____ Information given
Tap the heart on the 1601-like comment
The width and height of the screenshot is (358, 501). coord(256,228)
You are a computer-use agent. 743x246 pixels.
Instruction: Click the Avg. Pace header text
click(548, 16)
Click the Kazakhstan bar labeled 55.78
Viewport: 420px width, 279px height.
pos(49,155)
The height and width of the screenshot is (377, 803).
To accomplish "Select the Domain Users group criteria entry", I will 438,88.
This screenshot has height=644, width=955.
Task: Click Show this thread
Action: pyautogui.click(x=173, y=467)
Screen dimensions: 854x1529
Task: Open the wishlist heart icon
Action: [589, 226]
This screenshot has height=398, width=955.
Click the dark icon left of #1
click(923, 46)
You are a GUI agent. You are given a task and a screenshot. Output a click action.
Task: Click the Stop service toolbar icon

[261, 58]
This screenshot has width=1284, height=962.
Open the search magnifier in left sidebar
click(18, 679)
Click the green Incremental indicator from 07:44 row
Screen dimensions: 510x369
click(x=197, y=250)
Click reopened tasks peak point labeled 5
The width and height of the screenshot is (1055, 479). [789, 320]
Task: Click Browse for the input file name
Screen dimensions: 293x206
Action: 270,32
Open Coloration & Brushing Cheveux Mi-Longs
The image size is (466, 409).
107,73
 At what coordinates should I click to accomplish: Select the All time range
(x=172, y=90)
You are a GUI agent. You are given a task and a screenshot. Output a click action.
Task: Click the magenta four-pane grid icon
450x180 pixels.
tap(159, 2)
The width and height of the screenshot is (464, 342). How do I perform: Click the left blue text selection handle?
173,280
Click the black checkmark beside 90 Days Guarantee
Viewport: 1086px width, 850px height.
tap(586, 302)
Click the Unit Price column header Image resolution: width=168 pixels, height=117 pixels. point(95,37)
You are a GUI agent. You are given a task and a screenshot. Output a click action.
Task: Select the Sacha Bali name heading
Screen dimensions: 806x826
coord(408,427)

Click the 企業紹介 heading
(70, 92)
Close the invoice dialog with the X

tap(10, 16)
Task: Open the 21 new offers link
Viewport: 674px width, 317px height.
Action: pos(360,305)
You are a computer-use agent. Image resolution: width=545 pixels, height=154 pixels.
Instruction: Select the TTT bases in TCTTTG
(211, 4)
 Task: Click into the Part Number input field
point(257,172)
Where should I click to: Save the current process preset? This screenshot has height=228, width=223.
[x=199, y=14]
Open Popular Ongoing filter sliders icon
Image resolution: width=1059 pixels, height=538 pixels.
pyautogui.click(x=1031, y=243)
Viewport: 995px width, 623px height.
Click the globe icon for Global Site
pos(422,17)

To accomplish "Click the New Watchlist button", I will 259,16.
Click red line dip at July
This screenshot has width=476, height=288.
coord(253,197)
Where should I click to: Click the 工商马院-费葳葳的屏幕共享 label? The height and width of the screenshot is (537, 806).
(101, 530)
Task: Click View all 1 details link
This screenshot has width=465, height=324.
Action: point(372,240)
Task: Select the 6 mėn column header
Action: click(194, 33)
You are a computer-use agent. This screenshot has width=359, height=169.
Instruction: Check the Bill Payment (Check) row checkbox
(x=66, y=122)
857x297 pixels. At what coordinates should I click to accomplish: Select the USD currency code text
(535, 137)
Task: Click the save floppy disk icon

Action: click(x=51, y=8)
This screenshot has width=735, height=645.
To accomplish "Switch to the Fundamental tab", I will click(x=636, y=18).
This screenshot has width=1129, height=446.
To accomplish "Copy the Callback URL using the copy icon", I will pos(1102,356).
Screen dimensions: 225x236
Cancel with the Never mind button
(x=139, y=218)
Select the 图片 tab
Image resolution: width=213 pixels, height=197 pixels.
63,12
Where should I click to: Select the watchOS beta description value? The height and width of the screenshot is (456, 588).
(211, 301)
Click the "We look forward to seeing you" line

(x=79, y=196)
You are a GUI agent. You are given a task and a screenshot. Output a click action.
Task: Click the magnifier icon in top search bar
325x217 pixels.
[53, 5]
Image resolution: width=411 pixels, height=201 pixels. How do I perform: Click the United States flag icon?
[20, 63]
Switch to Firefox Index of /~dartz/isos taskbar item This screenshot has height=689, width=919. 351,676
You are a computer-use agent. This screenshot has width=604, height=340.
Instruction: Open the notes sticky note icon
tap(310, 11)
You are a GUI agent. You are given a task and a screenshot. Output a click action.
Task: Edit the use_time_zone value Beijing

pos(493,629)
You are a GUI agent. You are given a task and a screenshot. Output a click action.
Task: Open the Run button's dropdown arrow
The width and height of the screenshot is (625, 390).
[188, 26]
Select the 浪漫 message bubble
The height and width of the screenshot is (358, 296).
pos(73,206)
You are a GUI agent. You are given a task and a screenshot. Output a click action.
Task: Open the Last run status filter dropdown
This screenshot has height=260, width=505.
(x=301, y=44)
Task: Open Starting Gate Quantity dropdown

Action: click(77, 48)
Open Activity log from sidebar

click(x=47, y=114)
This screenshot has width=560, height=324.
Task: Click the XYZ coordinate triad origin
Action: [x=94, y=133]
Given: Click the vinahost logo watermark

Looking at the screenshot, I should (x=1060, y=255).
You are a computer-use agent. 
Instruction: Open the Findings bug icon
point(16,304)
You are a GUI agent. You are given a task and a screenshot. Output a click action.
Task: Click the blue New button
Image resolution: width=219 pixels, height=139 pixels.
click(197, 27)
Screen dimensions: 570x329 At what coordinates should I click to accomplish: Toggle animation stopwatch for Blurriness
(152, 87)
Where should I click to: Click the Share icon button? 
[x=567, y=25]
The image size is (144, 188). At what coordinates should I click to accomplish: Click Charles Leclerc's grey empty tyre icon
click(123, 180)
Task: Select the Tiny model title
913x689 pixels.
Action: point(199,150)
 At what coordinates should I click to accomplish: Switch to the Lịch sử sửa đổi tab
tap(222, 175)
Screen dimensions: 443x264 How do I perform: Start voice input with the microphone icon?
________
▶ **Exercise**
Your task is to reproduce the records in full, without any alteration.

▶ **Your response**
Tap the heart on the 1601-like comment
The width and height of the screenshot is (358, 501). coord(256,228)
You are a computer-use agent. 743x246 pixels.
Instruction: Click the Avg. Pace header text
click(548, 16)
Click the Kazakhstan bar labeled 55.78
Viewport: 420px width, 279px height.
pos(49,155)
The height and width of the screenshot is (377, 803).
To accomplish "Select the Domain Users group criteria entry", I will 438,88.
This screenshot has height=644, width=955.
Task: Click Show this thread
Action: pyautogui.click(x=173, y=467)
Screen dimensions: 854x1529
Task: Open the wishlist heart icon
Action: [589, 226]
This screenshot has height=398, width=955.
Click the dark icon left of #1
click(923, 46)
You are a GUI agent. You are given a task and a screenshot. Output a click action.
Task: Click the Stop service toolbar icon

[261, 58]
This screenshot has width=1284, height=962.
Open the search magnifier in left sidebar
click(18, 679)
Click the green Incremental indicator from 07:44 row
Screen dimensions: 510x369
click(x=197, y=250)
Click reopened tasks peak point labeled 5
The width and height of the screenshot is (1055, 479). [789, 320]
Task: Click Browse for the input file name
Screen dimensions: 293x206
Action: 270,32
Open Coloration & Brushing Cheveux Mi-Longs
The image size is (466, 409).
107,73
 At what coordinates should I click to accomplish: Select the All time range
(x=172, y=90)
You are a GUI agent. You are given a task and a screenshot. Output a click action.
Task: Click the magenta four-pane grid icon
450x180 pixels.
tap(159, 2)
The width and height of the screenshot is (464, 342). How do I perform: Click the left blue text selection handle?
173,280
Click the black checkmark beside 90 Days Guarantee
Viewport: 1086px width, 850px height.
tap(586, 302)
Click the Unit Price column header Image resolution: width=168 pixels, height=117 pixels. point(95,37)
You are a GUI agent. You are given a task and a screenshot. Output a click action.
Task: Select the Sacha Bali name heading
Screen dimensions: 806x826
coord(408,427)

Click the 企業紹介 heading
(70, 92)
Close the invoice dialog with the X

tap(10, 16)
Task: Open the 21 new offers link
Viewport: 674px width, 317px height.
Action: pos(360,305)
You are a computer-use agent. Image resolution: width=545 pixels, height=154 pixels.
Instruction: Select the TTT bases in TCTTTG
(211, 4)
 Task: Click into the Part Number input field
point(257,172)
Where should I click to: Save the current process preset? This screenshot has height=228, width=223.
[x=199, y=14]
Open Popular Ongoing filter sliders icon
Image resolution: width=1059 pixels, height=538 pixels.
pyautogui.click(x=1031, y=243)
Viewport: 995px width, 623px height.
Click the globe icon for Global Site
pos(422,17)

To accomplish "Click the New Watchlist button", I will 259,16.
Click red line dip at July
This screenshot has width=476, height=288.
coord(253,197)
Where should I click to: Click the 工商马院-费葳葳的屏幕共享 label? The height and width of the screenshot is (537, 806).
(101, 530)
Task: Click View all 1 details link
This screenshot has width=465, height=324.
Action: point(372,240)
Task: Select the 6 mėn column header
Action: click(194, 33)
You are a computer-use agent. This screenshot has width=359, height=169.
Instruction: Check the Bill Payment (Check) row checkbox
(x=66, y=122)
857x297 pixels. At what coordinates should I click to accomplish: Select the USD currency code text
(535, 137)
Task: Click the save floppy disk icon

Action: click(x=51, y=8)
This screenshot has width=735, height=645.
To accomplish "Switch to the Fundamental tab", I will click(x=636, y=18).
This screenshot has width=1129, height=446.
To accomplish "Copy the Callback URL using the copy icon", I will pos(1102,356).
Screen dimensions: 225x236
Cancel with the Never mind button
(x=139, y=218)
Select the 图片 tab
Image resolution: width=213 pixels, height=197 pixels.
63,12
Where should I click to: Select the watchOS beta description value? The height and width of the screenshot is (456, 588).
(211, 301)
Click the "We look forward to seeing you" line

(x=79, y=196)
You are a GUI agent. You are given a task and a screenshot. Output a click action.
Task: Click the magnifier icon in top search bar
325x217 pixels.
[53, 5]
Image resolution: width=411 pixels, height=201 pixels. How do I perform: Click the United States flag icon?
[20, 63]
Switch to Firefox Index of /~dartz/isos taskbar item This screenshot has height=689, width=919. 351,676
You are a computer-use agent. This screenshot has width=604, height=340.
Instruction: Open the notes sticky note icon
tap(310, 11)
You are a GUI agent. You are given a task and a screenshot. Output a click action.
Task: Edit the use_time_zone value Beijing

pos(493,629)
You are a GUI agent. You are given a task and a screenshot. Output a click action.
Task: Open the Run button's dropdown arrow
The width and height of the screenshot is (625, 390).
[188, 26]
Select the 浪漫 message bubble
The height and width of the screenshot is (358, 296).
pos(73,206)
You are a GUI agent. You are given a task and a screenshot. Output a click action.
Task: Open the Last run status filter dropdown
This screenshot has height=260, width=505.
(x=301, y=44)
Task: Open Starting Gate Quantity dropdown

Action: click(77, 48)
Open Activity log from sidebar

click(x=47, y=114)
This screenshot has width=560, height=324.
Task: Click the XYZ coordinate triad origin
Action: [x=94, y=133]
Given: Click the vinahost logo watermark

Looking at the screenshot, I should (x=1060, y=255).
You are a computer-use agent. 
Instruction: Open the Findings bug icon
point(16,304)
You are a GUI agent. You are given a task and a screenshot. Output a click action.
Task: Click the blue New button
Image resolution: width=219 pixels, height=139 pixels.
click(197, 27)
Screen dimensions: 570x329 At what coordinates should I click to accomplish: Toggle animation stopwatch for Blurriness
(152, 87)
Where should I click to: Click the Share icon button? 
[x=567, y=25]
The image size is (144, 188). At what coordinates should I click to accomplish: Click Charles Leclerc's grey empty tyre icon
click(123, 180)
Task: Select the Tiny model title
913x689 pixels.
Action: point(199,150)
 At what coordinates should I click to accomplish: Switch to the Lịch sử sửa đổi tab
tap(222, 175)
Screen dimensions: 443x264 How do I perform: Start voice input with the microphone icon?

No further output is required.